The "Postcolonial Hierarchies" team at the ABI, from the left: Fabricio Rodríguez, Alke Jenss, Miriam Bartelmann and Viviana García Pinzón
Best research environment 2024
The ABI team from the "Postcolonial Hierarchies in Peace and Conflict" network has been shortlisted for the “Best Research Environment 2024” award from the Junge Akademie and the VolkswagenStiftung.
Together with the VolkswagenStiftung, the Junge Akademie is awarding a prize for the best research environment for the first time. The Junge Akademie describes the criteria for a particularly good research environment as follows: "A good research environment promotes good science and research by cultivating individual strengths which combine to form a greater whole that benefits everyone. For scientists and researchers it is important to be part of a research environment that provides room for creativity, fosters successful work, and aims to create a positive working atmosphere." The research environments selected for the award are characterized by openness, creativity, appreciation as well as clear structures, innovative impulses and cooperation that promotes personal growth and scientific excellence.
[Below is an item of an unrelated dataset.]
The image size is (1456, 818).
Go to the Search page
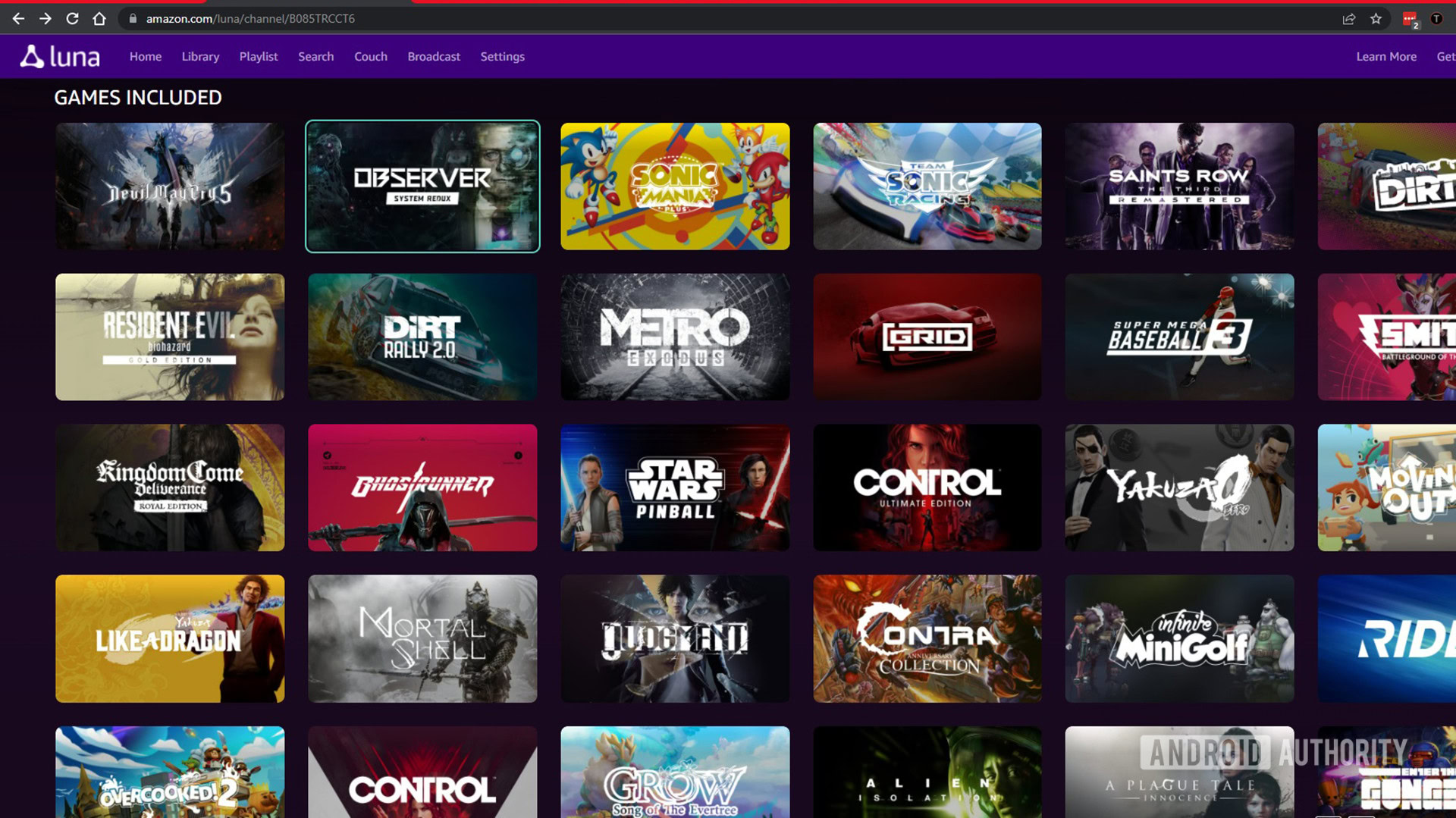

Miriam Bartelmann and Fabricio Rodríguez from the Hierarchies Project at the ABI talk about their work environment as "protective space to address doubts, challenges, and mistakes, which we regard as inherent aspects of academic life" and a "thriving intellectual environment where personal growth, critical thinking, and innovative research converge to address key questions in the field of peace and conflict": "We put our individual findings and experiences into a critical dialogue that fosters an encouraging space for continuous feedback in the context of think labs, colloquia, and international conferences. The variety of our work helps us to develop our personal projects while connecting our ideas and those of our Latin American counterparts into a broader cartography of knowledge". In particular, the international environment in the project leads to original approaches in science due to the diversity of cultural, intellectual and disciplinary backgrounds.
On June 7, 2025, ten teams will be selected from the shortlist for the award in a random draw. They will each receive prize money of 10,000 euros from the VolkswagenStiftung. The prize money will be made available to the winners by the Junge Akademie for the purpose of advancing their research.